_Aim of the task_
Please write out exactly, and only, the lines from the first in the material below to the line containing "The image size is (1155, 740).", both included.

_Recorded data_

□ □ □ □ □ □ □

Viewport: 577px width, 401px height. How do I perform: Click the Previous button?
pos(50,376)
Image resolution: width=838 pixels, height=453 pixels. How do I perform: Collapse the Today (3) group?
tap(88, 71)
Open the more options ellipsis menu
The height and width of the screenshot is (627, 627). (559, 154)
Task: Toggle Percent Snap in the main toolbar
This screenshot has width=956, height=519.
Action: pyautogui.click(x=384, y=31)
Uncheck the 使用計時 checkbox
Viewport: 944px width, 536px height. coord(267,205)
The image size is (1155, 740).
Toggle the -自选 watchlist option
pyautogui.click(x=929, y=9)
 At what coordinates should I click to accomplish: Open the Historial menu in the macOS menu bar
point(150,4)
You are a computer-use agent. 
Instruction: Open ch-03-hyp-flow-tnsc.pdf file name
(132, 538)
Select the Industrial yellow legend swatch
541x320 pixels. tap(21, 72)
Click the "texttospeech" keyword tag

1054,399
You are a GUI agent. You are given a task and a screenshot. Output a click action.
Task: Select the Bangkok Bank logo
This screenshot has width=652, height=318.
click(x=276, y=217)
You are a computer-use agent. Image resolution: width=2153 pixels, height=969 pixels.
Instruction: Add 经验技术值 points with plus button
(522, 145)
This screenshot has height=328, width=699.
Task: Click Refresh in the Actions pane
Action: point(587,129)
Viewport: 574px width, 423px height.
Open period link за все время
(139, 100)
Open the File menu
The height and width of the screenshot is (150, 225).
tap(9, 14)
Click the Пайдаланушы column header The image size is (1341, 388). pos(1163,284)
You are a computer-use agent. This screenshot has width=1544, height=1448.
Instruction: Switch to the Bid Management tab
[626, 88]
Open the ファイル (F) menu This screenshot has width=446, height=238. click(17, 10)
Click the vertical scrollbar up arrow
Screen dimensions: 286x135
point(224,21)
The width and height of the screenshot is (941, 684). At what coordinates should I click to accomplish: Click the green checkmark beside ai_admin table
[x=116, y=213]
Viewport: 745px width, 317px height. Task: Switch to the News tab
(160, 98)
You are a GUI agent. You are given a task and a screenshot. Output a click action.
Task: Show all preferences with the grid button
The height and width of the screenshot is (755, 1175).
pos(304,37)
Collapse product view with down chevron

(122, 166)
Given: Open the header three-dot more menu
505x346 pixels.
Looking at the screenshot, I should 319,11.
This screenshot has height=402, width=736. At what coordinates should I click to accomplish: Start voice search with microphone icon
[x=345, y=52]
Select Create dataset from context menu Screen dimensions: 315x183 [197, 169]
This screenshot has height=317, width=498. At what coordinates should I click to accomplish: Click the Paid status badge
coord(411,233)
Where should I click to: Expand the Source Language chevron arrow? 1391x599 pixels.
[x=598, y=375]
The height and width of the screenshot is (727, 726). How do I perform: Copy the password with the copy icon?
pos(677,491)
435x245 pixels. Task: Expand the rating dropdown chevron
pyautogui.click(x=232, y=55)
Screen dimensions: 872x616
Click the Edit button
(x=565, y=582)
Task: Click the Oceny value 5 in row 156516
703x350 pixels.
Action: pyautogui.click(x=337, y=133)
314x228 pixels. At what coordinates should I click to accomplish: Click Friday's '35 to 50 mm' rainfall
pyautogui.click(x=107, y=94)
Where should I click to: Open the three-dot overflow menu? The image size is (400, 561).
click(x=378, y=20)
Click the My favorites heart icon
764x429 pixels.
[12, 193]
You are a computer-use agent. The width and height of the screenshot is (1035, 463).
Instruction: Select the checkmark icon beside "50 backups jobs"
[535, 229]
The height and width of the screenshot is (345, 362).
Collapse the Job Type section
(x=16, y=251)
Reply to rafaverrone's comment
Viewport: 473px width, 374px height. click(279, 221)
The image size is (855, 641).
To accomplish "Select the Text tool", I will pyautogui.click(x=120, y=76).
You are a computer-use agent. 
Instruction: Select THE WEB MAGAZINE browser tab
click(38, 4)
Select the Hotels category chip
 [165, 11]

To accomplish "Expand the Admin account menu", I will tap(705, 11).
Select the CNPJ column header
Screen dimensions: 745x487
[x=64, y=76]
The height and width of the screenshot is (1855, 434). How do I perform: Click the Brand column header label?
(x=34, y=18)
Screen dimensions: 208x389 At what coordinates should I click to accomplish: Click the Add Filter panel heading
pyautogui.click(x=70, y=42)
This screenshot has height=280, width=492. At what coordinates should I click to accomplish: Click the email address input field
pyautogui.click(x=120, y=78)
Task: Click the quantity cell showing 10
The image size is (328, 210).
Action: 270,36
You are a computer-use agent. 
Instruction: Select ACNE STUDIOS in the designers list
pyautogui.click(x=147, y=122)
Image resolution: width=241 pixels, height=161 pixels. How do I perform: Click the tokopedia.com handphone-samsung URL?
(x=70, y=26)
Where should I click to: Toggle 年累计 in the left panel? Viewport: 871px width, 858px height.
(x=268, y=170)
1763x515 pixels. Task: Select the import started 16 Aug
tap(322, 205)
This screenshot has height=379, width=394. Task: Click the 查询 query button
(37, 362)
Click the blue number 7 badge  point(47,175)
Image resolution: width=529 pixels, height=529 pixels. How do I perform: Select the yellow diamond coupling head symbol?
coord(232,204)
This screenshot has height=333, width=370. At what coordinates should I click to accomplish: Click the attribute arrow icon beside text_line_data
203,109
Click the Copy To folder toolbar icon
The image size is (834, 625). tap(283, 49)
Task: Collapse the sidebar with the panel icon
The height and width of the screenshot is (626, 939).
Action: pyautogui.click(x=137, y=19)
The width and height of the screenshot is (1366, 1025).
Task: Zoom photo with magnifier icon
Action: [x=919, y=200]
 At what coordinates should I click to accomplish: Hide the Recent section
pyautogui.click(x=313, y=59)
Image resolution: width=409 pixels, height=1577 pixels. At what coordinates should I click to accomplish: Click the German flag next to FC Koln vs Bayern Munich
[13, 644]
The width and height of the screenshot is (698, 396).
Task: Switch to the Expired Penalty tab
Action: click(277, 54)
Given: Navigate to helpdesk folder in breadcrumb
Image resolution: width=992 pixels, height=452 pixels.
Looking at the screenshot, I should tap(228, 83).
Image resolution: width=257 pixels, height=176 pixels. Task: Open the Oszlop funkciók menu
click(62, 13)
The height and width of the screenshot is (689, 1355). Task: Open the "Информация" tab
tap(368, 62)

□ □ □ □ □ □ □

_Output below_
Viewport: 577px width, 401px height. How do I perform: Click the Previous button?
pos(50,376)
Image resolution: width=838 pixels, height=453 pixels. How do I perform: Collapse the Today (3) group?
tap(88, 71)
Open the more options ellipsis menu
The height and width of the screenshot is (627, 627). (559, 154)
Task: Toggle Percent Snap in the main toolbar
This screenshot has width=956, height=519.
Action: pyautogui.click(x=384, y=31)
Uncheck the 使用計時 checkbox
Viewport: 944px width, 536px height. coord(267,205)
The image size is (1155, 740).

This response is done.